Well done Christopher. I mean, we’ve officially flushed common sense down the drain. Somewhere between “order your Guinness on an app” and “monetize your bowel movements,” we’ve gone from going to the bathroom to beta-testing our digestive tract.

GoFlush™ feels less like innovation and more like a real splash in the worst possible direction. Next thing you know, your toilet will send you a push notification: “Great movement! Would you like to share this with your network?”

Hard pass. Some things are better left unstreamed, unmonetized, and—dare I say—off the cloud.

Call me old-fashioned, but I prefer my data exactly where it belongs: securely wiped.

Toffeepud's avatar

I thought Fuckerberg had already done that with farcebook? Judging by much of the "content" flung my way on there....

Apps wind me up as well. Fuck off, no, I don't want yet another sodding app cluttering up my phone.

"Can I have your email for the receipt?" now gets a terse "No, I'd like a paper one thanks." Why would I want yet another fcking email cluttering up my inbox? Sod. Off.

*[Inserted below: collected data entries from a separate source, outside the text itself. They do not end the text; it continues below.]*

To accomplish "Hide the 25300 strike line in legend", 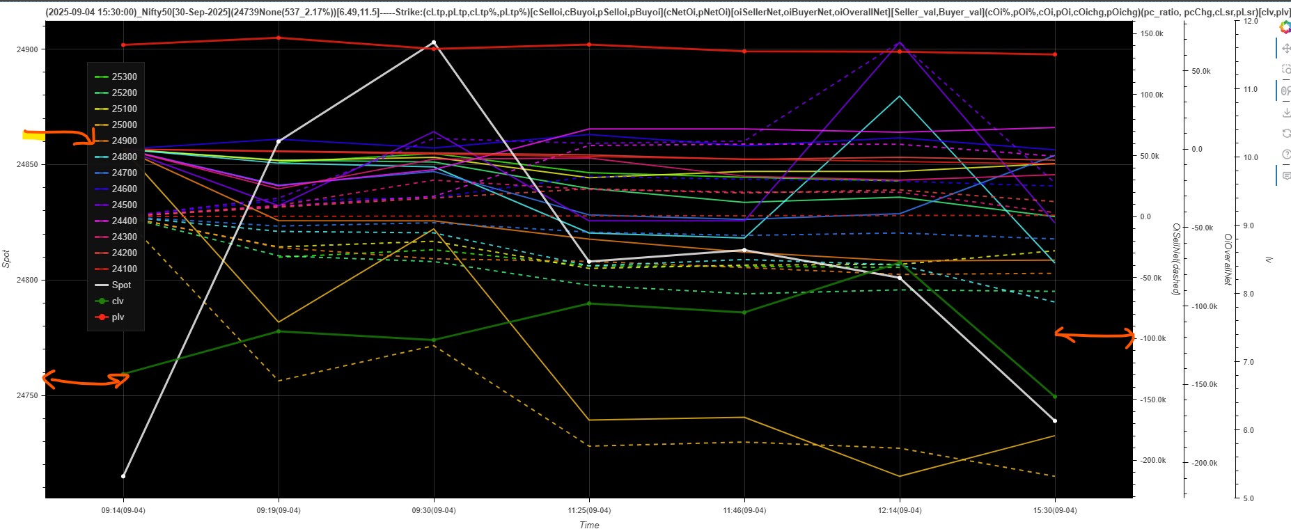I will click(x=124, y=77).
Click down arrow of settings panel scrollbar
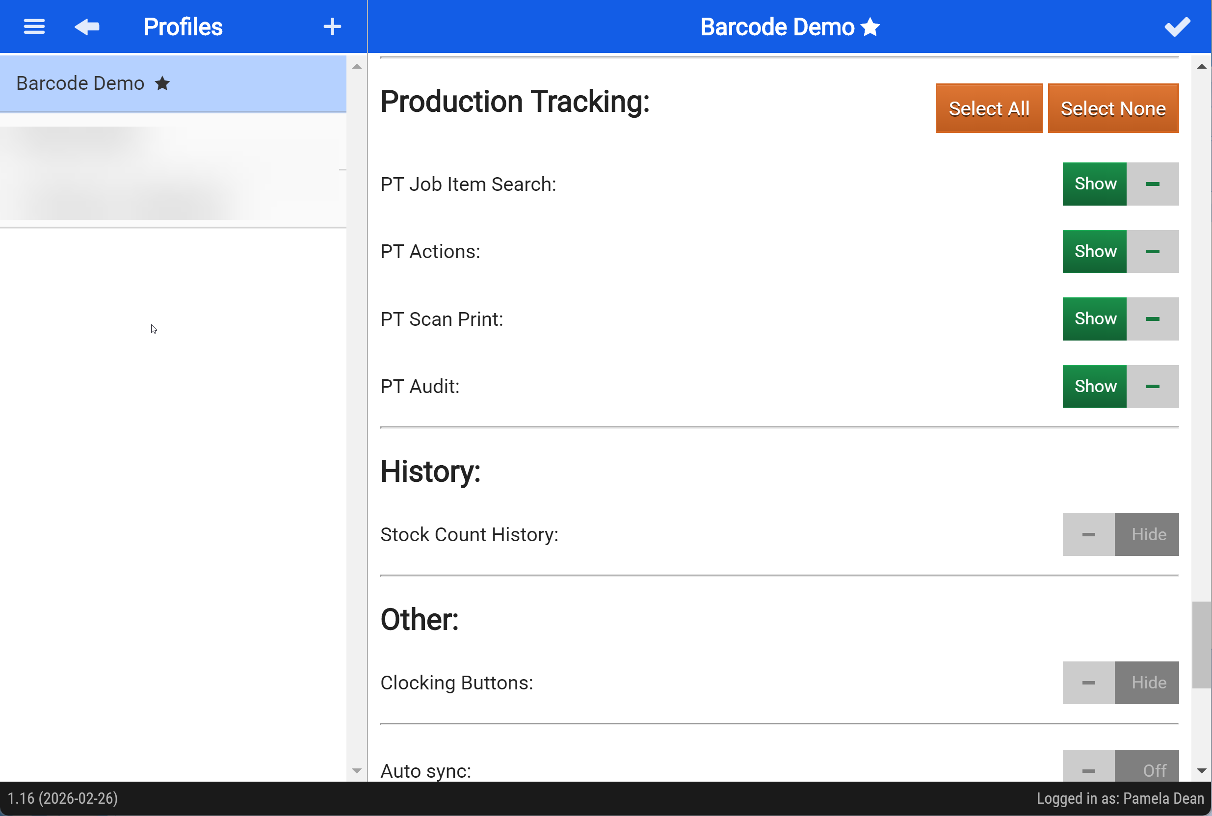 click(1201, 771)
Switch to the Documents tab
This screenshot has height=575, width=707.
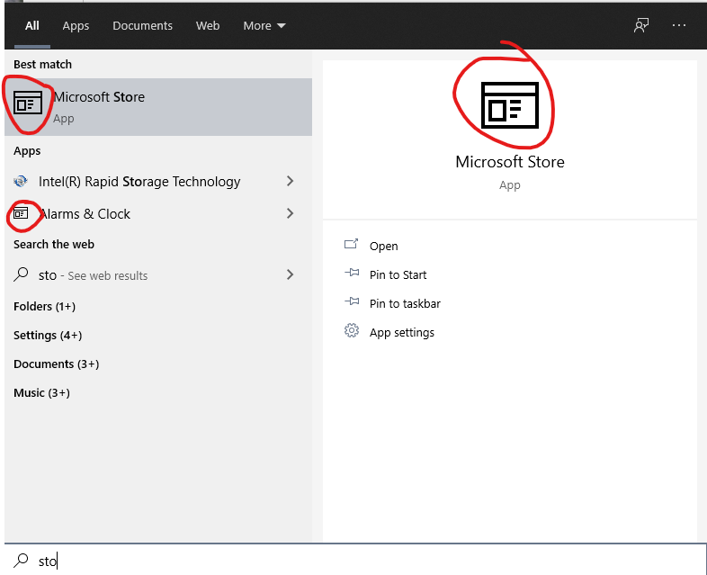click(x=141, y=26)
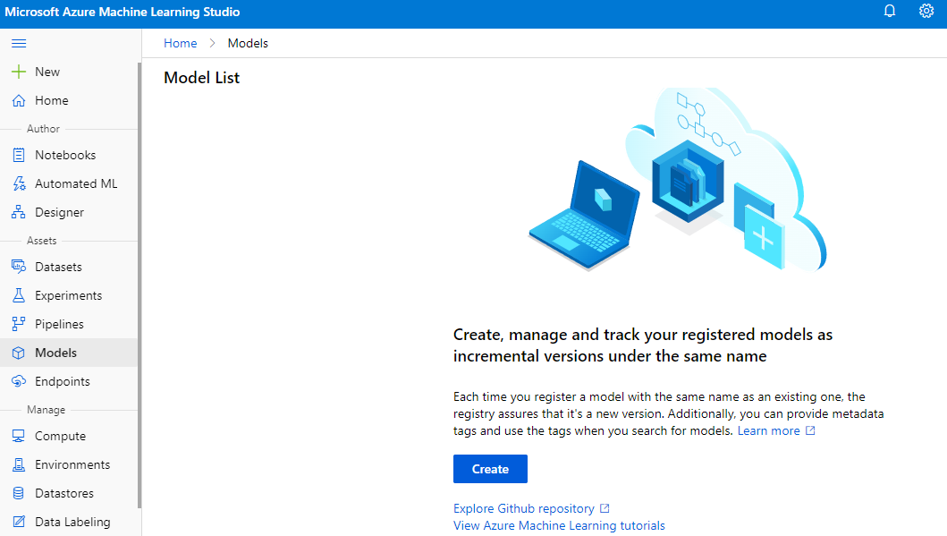947x536 pixels.
Task: Collapse the sidebar with the hamburger menu
Action: (18, 42)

I don't drink Guinness, I can't get past the smell, but hubs is a devotee. He's going to the brewery in Dublin in May, he's visiting his cousin (bit of a mercy mission) and her OH is taking him to the brewery. Apparently its amazing. He's welcome to it.

The weirdest brewery we've been to was Sulwath in Castle Douglas in Scotland. It was literally a converted garage. Gorgeous beer though.